Amendment to Third Amended and Restated Employment and Noncompetition Agreement between SouthState Bank and Robert R. Hill, Jr., dated as of May 26, 2022

EX-10.1 2 ssb-20220630xex10d1.htm EX-10.1

Exhibit 10.1


This Amendment (this “Amendment”) to the Third Amended and Restated Employment and Noncompetition Agreement, dated as of January 25, 2020 (the “Employment Agreement”), by and between Robert R. Hill, Jr. (the “Executive”) and South State Corporation, a bank holding corporation organized under the laws of South Carolina (the “Company”), is entered into as of May 26, 2022.

W I T N E S E T H:

WHEREAS, the Company and the Executive desire to amend the Employment Agreement as provided herein to amend certain requirements regarding the termination of his position and responsibilities with the Company;

NOW, THEREFORE, in consideration of the foregoing premises and for other good and valuable consideration, the receipt and sufficiency of which is hereby acknowledged, the parties hereto agree as follows:

1.The last two sentences of Section 3(a), beginning with “From the Effective Date until the third anniversary thereof (the “Specified Period”)…” and “For purposes of this Agreement…”, respectively, are hereby deleted and replaced in their entirety with the following:

“During the Term, (i) the removal of Executive from the position of Executive Chairman of the Company, or failure to appoint or re-nominate Executive to, such position, (ii) any termination of Executive’s employment by the Company or (iii) any modification to Executive’s reporting relationships as set forth in this Agreement or Article III of the bylaws of the Company shall, in each case, require the affirmative vote of not less than a majority of the Entire Board of Directors. For purposes of this Agreement, the term “Entire Board of Directors” means the total number of directors that the Board would have if there were no vacancies.”

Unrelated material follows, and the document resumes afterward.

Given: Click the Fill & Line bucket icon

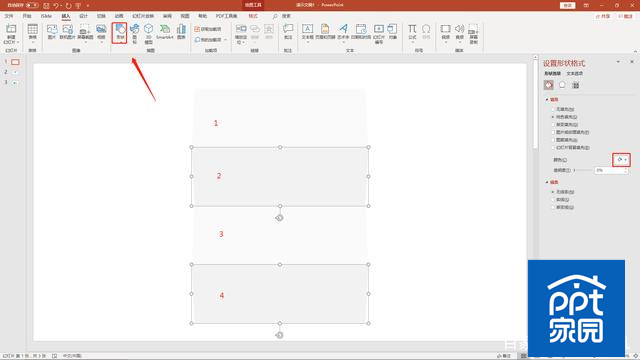Looking at the screenshot, I should [x=549, y=85].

2.The penultimate sentence of Section 6(a), beginning with “Further, Executive shall not be deemed…”, is hereby deleted and replaced in its entirety with the following:

“Further, Executive shall not be deemed to be discharged for Cause unless and until there is delivered to Executive a copy of a resolution duly adopted by the affirmative vote of not less than a majority of the Entire Board of Directors at a meeting called and duly held for such purpose (after reasonable notice is provided to Executive and Executive is given an opportunity, together with counsel for Executive, to be heard before the Board), finding in good faith that Executive is guilty of the conduct set forth above and specifying the particulars thereof in detail.”

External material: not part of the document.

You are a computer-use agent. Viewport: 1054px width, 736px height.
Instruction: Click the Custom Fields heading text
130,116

3.Except as set forth in this Amendment, all other terms and conditions of the Employment Agreement shall remain in full force and effect.

[Signature Page Follows]


IN WITNESS WHEREOF, the parties have executed this Amendment as of the day and year first above written.



Susan Bagwell

Executive Vice President, Human Resources


Robert R. Hill, Jr.

[Signature Page to Amendment to Employment Agreement]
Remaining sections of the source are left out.